A story for your Father’s Day:

We were at old Colt Stadium, the aging, decrepit home of the team then known as the Houston Colt .45s. This was 1962, an expansion year for Major League Baseball. The neophyte Colt .45s were biding their time, waiting for the Astrodome to be built just across the parking lot. That night, the .45s, who were terrible, played the San Francisco Giants, who were splendid and headed to the World Series.

These were the Giants of Hall of Famers Willie Mays, Willie McCovey, Orlando Cepeda and Juan Marichal. Those Giants also included Jim “Peanuts” Davenport, the reason we were there. Davenport, my dad’s close friend and the Giants third baseman, invited us into the Giants dugout and clubhouse before the game and got us tickets right behind the Giants first base dugout.

This was my first Major League game. The only things bigger than my eyes that night might have been the Texas-sized mosquitoes, who apparently loved sweaty, little nine-year-old Mississippi boys.

We were there early for batting practice and watched the Giants — Cepeda and McCovey, in particular —  blast towering home runs far beyond the fences. McCovey, nicknamed “Stretch,” was a mountain of a man. When he shook my hand, his fingers came up nearly to my elbow.

Both McCovey and Mays were especially nice to us. In retrospect, it had to be because of Davenport, our host. McCovey, Mays and Davenport were all Alabama natives. (This was a good lesson to a nine-year old Mississippi boy in 1962, a year of so much racial turmoil in Mississippi.  Davenport was white, Mays and McCovey black, and they clearly liked and respected one another as friends, as well as teammates.)

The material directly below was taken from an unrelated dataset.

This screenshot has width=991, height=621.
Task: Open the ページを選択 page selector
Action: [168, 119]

Once they began to play ball, Dad was careful to point out all the nuances of the game: How Davenport stayed down on ground balls; how Mays, no matter how hard he swung, always kept his eyes on the ball; how the catcher changed his hand signals when a runner reached second base; etc. At one point, Davenport took a wicked, bad-hop ground ball off his chest and threw the batter out at first.

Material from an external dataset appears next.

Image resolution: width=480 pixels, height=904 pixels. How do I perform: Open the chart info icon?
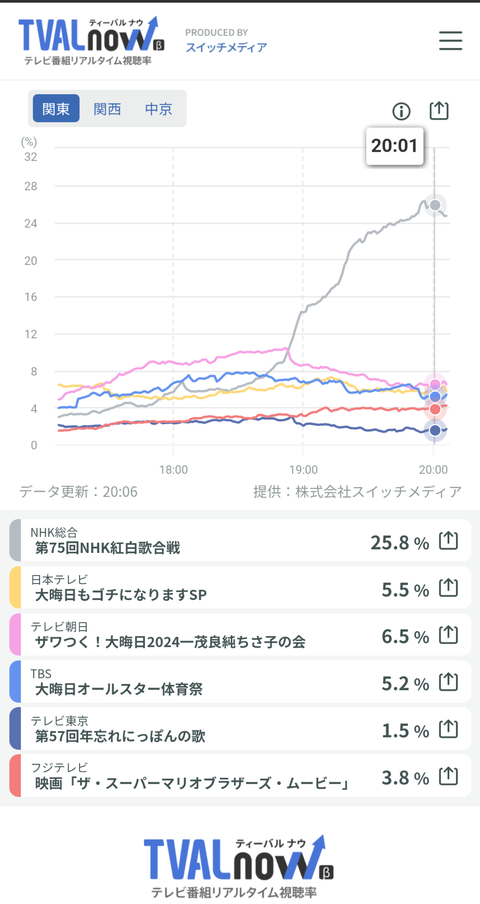click(x=401, y=111)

“See Rickey,” Dad said, “you can’t always catch it, but you can always block it if you stay down on it.”

Meanwhile, all I could imagine was the bruise on Davenport’s chest.

My dad was a baseball man. He had been a semi-pro catcher. He knew the sport frontwards and backwards. Of course, I thought he knew everything about everything, period. That night, I surely was glad he knew Jim Davenport.

The lowly Colt .45s were hanging right with the Giants, much to the delight of the home crowd. It was a close game, a pitcher’s duel. Houston led San Francisco by a run into the ninth inning. It was the Giants’ last chance. The Giants got a couple runners on base and the Colt .45s changed pitchers, bringing in a rookie. The rookie promptly walked Mays to load the bases, bringing Cepeda, with forearms the size of most folks’ legs, to the plate.

“If that rookie wasn’t nervous before, he is now,” Dad said. “Bases loaded, no place to put him.”

The rookie promptly threw three straight balls, prompting a visit to the mound from the catcher.

Dad pointed out to the orange bleachers beyond the left field fence.

“See those orange seats?” Dad said. “Watch this. Cepeda may hit this next pitch over them.”

Sure enough, when Cepeda hit the next pitch, it sounded like a shotgun blast. The ball kept climbing and climbing and going and going until it landed near the top of the orange seats, a grand slam. I remember looking at the young pitcher. His shoulders slumped. He stared at the ground.

“How did you know?” I asked.

Dad shrugged his shoulders.

Now, of course, I know. The rookie pitcher either had to throw a strike or walk in the tying run. Cepeda, who would hit 379 Major League home runs, was looking for a fast ball right over the plate and that’s what he got.

Me? I got a memory of my father that will last a lifetime.